### Data under study
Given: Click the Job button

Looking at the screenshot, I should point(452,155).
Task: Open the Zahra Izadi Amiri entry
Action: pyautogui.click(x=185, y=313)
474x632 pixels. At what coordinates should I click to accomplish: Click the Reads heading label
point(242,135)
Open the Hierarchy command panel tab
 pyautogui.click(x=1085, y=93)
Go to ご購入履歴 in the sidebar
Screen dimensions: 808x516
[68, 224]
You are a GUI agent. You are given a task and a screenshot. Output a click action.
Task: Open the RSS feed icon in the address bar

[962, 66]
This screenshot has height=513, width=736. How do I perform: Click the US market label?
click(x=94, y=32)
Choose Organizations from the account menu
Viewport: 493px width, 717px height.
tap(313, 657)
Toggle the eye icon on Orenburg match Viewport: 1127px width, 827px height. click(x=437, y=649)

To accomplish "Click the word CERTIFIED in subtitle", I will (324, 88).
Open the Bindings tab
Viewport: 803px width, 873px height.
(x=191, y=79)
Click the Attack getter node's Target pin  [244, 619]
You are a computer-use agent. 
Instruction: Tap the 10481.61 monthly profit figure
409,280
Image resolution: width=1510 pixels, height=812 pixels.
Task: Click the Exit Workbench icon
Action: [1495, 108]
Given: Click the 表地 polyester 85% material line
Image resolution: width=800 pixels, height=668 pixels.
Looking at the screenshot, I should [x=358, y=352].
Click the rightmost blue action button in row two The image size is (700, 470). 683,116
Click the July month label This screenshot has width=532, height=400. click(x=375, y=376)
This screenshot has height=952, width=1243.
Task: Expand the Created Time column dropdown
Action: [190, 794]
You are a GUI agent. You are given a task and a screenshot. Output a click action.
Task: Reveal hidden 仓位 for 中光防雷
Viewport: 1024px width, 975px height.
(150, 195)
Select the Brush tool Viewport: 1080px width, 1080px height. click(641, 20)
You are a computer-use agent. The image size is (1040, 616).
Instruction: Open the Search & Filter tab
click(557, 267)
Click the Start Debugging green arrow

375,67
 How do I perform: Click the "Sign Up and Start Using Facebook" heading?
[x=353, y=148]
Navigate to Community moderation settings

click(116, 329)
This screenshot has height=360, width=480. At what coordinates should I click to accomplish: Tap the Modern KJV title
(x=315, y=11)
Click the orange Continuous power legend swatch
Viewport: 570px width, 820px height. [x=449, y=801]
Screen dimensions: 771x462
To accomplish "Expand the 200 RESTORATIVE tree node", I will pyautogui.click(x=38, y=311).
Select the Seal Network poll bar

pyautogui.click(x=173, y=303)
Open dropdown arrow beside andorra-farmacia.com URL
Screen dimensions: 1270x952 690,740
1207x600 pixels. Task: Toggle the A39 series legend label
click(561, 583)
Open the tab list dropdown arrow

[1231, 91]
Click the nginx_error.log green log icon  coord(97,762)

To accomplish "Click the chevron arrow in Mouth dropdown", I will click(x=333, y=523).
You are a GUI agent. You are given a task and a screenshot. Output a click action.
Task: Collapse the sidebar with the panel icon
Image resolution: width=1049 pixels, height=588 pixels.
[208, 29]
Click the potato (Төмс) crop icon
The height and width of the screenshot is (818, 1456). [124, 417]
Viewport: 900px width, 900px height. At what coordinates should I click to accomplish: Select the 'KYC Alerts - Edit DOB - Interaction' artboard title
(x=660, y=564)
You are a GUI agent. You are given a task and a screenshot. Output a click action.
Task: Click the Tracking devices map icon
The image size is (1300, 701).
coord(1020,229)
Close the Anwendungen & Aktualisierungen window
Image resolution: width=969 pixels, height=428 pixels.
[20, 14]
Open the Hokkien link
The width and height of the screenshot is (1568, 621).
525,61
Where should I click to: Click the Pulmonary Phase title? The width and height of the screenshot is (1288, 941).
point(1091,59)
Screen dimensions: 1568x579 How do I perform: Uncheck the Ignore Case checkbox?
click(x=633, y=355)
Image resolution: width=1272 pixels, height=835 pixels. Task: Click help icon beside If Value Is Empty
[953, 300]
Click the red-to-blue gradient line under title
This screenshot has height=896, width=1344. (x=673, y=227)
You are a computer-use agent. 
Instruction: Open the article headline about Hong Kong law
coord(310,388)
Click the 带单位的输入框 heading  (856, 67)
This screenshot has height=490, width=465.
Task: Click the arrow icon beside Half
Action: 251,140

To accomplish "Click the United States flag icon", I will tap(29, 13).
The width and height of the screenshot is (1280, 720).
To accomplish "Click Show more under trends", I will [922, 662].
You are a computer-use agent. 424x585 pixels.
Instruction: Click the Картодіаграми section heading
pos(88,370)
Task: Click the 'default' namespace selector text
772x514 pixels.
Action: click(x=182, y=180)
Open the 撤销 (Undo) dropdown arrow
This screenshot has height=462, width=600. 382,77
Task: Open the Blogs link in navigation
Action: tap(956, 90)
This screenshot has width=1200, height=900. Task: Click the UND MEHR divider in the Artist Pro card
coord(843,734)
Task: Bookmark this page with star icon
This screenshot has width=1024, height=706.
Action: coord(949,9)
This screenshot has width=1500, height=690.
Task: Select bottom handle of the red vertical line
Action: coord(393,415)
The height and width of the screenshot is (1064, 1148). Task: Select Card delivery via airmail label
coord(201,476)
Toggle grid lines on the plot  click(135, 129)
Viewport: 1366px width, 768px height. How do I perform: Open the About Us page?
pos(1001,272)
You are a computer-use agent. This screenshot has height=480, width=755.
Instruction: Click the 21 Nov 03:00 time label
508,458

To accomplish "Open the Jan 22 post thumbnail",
######
● Required work: From the line that contains "Instruction: Open the article" down to the last line above, print each line exactly as it appears.

● Task result:
Instruction: Open the article headline about Hong Kong law
coord(310,388)
Click the 带单位的输入框 heading  (856, 67)
This screenshot has height=490, width=465.
Task: Click the arrow icon beside Half
Action: 251,140

To accomplish "Click the United States flag icon", I will tap(29, 13).
The width and height of the screenshot is (1280, 720).
To accomplish "Click Show more under trends", I will [922, 662].
You are a computer-use agent. 424x585 pixels.
Instruction: Click the Картодіаграми section heading
pos(88,370)
Task: Click the 'default' namespace selector text
772x514 pixels.
Action: click(x=182, y=180)
Open the 撤销 (Undo) dropdown arrow
This screenshot has height=462, width=600. 382,77
Task: Open the Blogs link in navigation
Action: tap(956, 90)
This screenshot has width=1200, height=900. Task: Click the UND MEHR divider in the Artist Pro card
coord(843,734)
Task: Bookmark this page with star icon
This screenshot has width=1024, height=706.
Action: coord(949,9)
This screenshot has width=1500, height=690.
Task: Select bottom handle of the red vertical line
Action: coord(393,415)
The height and width of the screenshot is (1064, 1148). Task: Select Card delivery via airmail label
coord(201,476)
Toggle grid lines on the plot  click(135, 129)
Viewport: 1366px width, 768px height. How do I perform: Open the About Us page?
pos(1001,272)
You are a computer-use agent. This screenshot has height=480, width=755.
Instruction: Click the 21 Nov 03:00 time label
508,458

To accomplish "Open the Jan 22 post thumbnail",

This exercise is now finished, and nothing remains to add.